Disc one has eleven songs hand picked by bassist Ben Kauffman who pulled these tracks form live shows ranging from the years 2004 to 2007. “Nothin’ but Nothin’” and “Sideshow Blues” are two song I hope they play at Bonnaroo. “Nothin’ but Nothin’” starts out with a chopping guitar strum as the banjo dances around the bass and mandolin. Though the song only lasts just under three minutes, it feels longer as the music tells a tale of someone who is fed up with another, explaining that this person brought nothing and they will leave with nothing. In other words, don’t come in and try to push this band around.
“Didn’t Go Wrong” is another trip Yonder takes you on.
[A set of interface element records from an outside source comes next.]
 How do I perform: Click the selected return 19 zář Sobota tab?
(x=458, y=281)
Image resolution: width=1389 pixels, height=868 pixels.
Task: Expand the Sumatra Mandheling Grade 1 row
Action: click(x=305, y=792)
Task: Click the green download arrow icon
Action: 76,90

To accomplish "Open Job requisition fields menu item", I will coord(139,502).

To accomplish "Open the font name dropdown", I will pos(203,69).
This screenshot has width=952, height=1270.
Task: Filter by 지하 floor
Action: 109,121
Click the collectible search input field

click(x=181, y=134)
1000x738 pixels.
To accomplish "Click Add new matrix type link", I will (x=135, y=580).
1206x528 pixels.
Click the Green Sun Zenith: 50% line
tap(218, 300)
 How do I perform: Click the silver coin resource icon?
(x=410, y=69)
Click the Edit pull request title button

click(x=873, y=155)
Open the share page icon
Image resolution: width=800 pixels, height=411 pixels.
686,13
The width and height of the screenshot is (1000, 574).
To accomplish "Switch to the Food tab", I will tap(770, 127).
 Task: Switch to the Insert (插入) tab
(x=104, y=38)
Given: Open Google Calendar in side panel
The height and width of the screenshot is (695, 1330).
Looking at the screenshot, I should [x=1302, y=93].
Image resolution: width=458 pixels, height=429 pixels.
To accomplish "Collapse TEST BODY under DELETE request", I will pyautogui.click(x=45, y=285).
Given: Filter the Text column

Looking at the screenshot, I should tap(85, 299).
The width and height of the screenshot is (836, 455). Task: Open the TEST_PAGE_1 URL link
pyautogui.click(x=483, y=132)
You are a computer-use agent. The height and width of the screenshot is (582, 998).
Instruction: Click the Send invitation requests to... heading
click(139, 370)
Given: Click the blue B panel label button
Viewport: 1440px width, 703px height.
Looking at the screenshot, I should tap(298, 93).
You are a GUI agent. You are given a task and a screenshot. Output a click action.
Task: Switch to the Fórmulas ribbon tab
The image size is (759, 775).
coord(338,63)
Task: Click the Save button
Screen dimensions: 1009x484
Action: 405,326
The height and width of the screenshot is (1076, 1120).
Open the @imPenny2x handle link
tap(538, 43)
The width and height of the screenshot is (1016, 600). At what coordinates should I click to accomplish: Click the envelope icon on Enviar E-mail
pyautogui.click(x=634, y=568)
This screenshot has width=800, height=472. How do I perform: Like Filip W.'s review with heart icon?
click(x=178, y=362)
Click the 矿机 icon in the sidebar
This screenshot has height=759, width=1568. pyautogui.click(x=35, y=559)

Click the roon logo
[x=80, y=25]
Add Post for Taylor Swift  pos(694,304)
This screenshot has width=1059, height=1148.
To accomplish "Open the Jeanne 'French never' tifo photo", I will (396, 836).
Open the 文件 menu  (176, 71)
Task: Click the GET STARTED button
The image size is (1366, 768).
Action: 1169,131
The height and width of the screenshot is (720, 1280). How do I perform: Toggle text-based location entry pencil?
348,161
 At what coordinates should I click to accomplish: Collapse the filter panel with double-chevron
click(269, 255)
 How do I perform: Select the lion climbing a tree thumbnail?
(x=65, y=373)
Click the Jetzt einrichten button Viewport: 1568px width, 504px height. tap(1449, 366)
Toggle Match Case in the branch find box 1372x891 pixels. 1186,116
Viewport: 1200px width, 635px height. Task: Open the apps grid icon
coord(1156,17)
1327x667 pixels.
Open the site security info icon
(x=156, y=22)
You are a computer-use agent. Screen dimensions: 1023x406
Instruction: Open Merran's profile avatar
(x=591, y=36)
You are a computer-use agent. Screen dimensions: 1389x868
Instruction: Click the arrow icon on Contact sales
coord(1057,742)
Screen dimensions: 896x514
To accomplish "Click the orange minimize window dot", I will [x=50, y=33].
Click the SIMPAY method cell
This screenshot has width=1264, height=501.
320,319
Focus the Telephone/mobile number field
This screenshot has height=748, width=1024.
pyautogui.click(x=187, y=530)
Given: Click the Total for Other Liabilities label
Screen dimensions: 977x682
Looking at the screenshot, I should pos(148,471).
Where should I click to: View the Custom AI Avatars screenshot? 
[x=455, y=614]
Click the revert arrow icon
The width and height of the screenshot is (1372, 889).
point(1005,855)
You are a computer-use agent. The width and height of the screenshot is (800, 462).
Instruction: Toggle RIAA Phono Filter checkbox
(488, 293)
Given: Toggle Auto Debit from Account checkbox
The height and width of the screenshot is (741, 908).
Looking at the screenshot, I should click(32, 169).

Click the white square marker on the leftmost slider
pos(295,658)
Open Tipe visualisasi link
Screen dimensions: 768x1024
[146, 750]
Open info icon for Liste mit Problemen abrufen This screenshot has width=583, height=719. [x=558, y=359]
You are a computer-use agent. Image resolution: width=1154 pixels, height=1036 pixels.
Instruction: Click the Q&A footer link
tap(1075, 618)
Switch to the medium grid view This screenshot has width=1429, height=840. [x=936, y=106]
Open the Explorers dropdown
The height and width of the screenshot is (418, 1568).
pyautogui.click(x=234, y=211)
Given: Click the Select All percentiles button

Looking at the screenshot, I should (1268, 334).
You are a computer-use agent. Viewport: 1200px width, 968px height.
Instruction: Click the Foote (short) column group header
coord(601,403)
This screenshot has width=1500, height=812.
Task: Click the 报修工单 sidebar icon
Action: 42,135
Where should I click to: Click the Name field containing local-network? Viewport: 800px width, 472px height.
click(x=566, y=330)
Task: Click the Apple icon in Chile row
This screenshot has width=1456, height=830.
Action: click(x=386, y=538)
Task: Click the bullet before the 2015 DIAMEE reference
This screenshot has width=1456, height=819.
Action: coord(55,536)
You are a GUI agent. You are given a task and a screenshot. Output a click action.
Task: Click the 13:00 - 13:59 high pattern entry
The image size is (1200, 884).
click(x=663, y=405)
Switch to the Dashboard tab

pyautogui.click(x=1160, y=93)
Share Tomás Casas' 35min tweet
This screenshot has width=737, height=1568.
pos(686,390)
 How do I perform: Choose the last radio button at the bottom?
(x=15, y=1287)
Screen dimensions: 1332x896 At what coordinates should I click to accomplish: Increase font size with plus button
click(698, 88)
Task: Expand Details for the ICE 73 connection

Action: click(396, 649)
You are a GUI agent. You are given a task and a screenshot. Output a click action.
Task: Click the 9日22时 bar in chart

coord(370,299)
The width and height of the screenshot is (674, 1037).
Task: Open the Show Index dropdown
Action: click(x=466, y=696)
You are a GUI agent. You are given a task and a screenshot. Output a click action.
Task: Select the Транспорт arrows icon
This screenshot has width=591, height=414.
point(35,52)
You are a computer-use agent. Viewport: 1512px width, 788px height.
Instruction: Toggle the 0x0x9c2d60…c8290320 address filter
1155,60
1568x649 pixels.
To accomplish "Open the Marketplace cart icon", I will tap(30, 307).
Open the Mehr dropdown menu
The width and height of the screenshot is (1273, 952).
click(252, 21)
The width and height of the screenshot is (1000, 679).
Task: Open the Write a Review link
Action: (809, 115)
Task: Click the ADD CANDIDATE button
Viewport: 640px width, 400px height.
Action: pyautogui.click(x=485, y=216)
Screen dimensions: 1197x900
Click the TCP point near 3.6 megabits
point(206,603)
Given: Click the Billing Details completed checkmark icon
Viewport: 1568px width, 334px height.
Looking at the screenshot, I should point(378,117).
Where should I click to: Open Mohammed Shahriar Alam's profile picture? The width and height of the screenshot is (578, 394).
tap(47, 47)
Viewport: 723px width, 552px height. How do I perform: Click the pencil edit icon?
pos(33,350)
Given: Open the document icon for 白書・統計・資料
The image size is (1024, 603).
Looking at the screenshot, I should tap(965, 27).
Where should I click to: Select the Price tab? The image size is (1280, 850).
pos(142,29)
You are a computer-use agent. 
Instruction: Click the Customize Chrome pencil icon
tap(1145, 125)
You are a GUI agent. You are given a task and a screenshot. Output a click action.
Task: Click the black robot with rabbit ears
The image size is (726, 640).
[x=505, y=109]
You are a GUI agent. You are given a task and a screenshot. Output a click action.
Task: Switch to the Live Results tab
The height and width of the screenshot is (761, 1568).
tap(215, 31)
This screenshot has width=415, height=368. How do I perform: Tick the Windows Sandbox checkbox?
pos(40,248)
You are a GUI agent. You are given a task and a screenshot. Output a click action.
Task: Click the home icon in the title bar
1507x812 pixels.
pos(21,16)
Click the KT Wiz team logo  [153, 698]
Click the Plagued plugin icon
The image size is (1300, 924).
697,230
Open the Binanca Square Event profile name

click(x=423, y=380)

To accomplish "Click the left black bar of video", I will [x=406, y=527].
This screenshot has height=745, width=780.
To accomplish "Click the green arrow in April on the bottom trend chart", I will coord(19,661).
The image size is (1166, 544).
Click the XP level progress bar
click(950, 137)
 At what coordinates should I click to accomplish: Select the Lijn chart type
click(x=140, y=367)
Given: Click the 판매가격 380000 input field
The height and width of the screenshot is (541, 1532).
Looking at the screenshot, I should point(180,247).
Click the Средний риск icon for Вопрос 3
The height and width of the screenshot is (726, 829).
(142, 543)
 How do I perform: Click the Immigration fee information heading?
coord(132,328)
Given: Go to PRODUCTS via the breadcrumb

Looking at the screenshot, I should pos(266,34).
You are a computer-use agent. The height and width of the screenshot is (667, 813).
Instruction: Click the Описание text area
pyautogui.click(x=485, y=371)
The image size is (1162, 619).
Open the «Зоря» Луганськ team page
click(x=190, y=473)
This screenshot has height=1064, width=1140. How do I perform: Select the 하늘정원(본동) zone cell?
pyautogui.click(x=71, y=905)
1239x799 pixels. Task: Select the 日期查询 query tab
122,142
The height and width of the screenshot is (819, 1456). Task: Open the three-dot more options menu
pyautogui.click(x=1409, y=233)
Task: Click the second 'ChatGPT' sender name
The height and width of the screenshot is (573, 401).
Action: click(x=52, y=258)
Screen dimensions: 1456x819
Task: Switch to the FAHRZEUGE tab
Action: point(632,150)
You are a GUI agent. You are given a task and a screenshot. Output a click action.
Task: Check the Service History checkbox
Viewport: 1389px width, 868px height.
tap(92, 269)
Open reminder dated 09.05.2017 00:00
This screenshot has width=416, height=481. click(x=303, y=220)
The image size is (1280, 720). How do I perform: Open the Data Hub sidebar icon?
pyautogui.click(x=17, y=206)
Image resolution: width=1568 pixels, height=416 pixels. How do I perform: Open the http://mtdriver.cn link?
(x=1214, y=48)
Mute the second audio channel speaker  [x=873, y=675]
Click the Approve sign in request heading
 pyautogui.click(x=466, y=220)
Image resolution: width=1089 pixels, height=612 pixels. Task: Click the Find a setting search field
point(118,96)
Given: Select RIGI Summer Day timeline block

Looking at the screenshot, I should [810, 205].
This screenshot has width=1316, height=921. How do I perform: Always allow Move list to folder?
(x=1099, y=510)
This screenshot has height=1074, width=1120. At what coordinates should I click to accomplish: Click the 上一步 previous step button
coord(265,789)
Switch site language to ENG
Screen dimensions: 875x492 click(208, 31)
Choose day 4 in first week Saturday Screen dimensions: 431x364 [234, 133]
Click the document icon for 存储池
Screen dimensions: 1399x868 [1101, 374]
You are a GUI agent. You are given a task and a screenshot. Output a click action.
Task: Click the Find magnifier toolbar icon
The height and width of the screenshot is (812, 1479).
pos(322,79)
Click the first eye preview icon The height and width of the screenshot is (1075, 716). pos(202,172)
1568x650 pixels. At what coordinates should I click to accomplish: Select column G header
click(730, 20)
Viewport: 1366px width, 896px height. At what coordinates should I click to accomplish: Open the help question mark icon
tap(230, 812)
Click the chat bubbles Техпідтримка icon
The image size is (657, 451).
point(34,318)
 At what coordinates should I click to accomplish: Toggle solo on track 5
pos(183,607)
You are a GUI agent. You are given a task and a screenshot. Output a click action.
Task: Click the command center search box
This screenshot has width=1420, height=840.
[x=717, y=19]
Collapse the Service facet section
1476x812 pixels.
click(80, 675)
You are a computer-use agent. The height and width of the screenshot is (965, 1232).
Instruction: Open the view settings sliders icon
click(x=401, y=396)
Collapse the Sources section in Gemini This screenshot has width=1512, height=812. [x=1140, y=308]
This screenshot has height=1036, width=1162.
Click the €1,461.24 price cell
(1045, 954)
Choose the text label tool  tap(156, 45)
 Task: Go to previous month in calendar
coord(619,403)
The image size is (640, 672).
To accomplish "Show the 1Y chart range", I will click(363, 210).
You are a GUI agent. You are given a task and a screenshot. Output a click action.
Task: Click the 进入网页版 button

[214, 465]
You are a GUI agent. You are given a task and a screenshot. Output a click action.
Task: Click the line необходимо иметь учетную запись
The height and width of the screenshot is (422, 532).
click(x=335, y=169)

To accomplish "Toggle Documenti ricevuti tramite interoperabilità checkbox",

Banjo and mandolin play like a chorus as guitar and bass follow while the lyrics tell the story, “Everywhere I go I keep looking for my baby/ everywhere I look I keep finding she’s gone./ Used to drive her wild, now she’s driving me crazy / damn if the right thing didn’t go wrong / damn if the right thing didn’t go wrong.” Songs like these stay in your head long after you’ve turned off the CD player.
Disc two is from a live show performed in Columbus, Ohio at the Lifestyle Communities Pavilion on July 27, 2007. Listing to this CD you can get a feel for the relationship the band has with their audience. They banter back and forth with each other giving the show a more intimate feel. One of my favorite tracks on this disc was “40 Miles from Denver.” This song is a little slower than some of the others I have mentioned but it still has that foot-tapping beat to it. “Kentucky Mandolin” is different than your average bluegrass tune. The mandolin itself has that old Euro feel to it and when mixed with the Americana banjo sound, these two distinct instruments can conjure up ideas of haunted swamps, far-off bogs, and sleepy hallows all with a southern twang to it.
If you ever go to a Yonder show, and lets say they play three nights in a row, you will not hear the same music all three nights. Each night will contain different songs than the night before so will walk away with an array of music that Yonder has put out over the past decade. Mountain Tracks, Vol. 5 has to be one of the finest CDs YMSB has put together and I’m sure there will be more to come from such an amazingly talented band.